The thing is, if you’re reading a “how to write” book written by someone who makes more money selling advice than their fiction, you’ll end up making the same mistakes they do. Yes, I get the irony of my own advice, since I have yet to sell a damned thing—but my advice isn’t to listen to me, it’s to listen to the good writing that sings inside you as you read. Anyway…
If you’re anxious about your story meandering, I’d say don’t worry about it until the whole story is written. I mean, during my last writing binge, I didn’t get why my character had to rant about orange jumpsuits at first, but it turned out to be crucial (even though it’s exactly as ridiculous as it sounds).
Often such digressions turn out plot-relevant. Take Luigi Vampa’s tale from The Count of Monte Cristo. It seemed a massive digression, and only came into play later. At the time I thought who cares, it’s an interesting story. I know I’m not alone, as can attest the fact that people still read it—all 1500+ pages—centuries later. Dickens also filled his pages with digressions, that often had no plot relevance whatsoever, but it told interesting stories about his characters. So we’re still good on Vonnegut’s #4 rule: “Every sentence must do one of two things—reveal character or advance the action.”
Of course Kurt Vonnegut broke that rule all the time. Just look at the whole passage about the Harmoniums from The Sirens of Titan—it was bloody magical. How about Terry Pratchett, who owned every one of his asides in his footnotes. Or Douglas Adams: the Hitchhiker’s Guide segments rarely had any plot relevance at all, and yet those are the bits people love the most.

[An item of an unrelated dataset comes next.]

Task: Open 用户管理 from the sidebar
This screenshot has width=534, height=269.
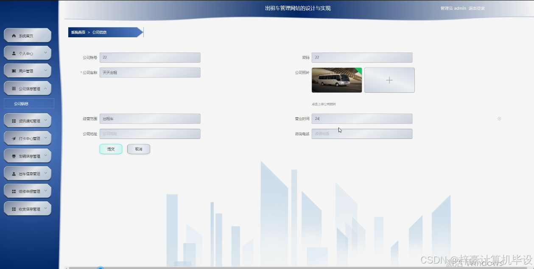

Maybe we should add an addendum to Vonnegut’s rule: digressions are totally allowed for the Rule of Funny or Rule of Cool.
Though it helps to make sure your shit is actually funny or awesome enough to make nerds drool. This is subjective of course, but most writers need other people to weigh in on whether or not they pulled it off. Until then, write the damned thing instead of fretting over it. I’ve learned the hard way that pulling back because you think your ideas are too stupid or weird leads to being boring.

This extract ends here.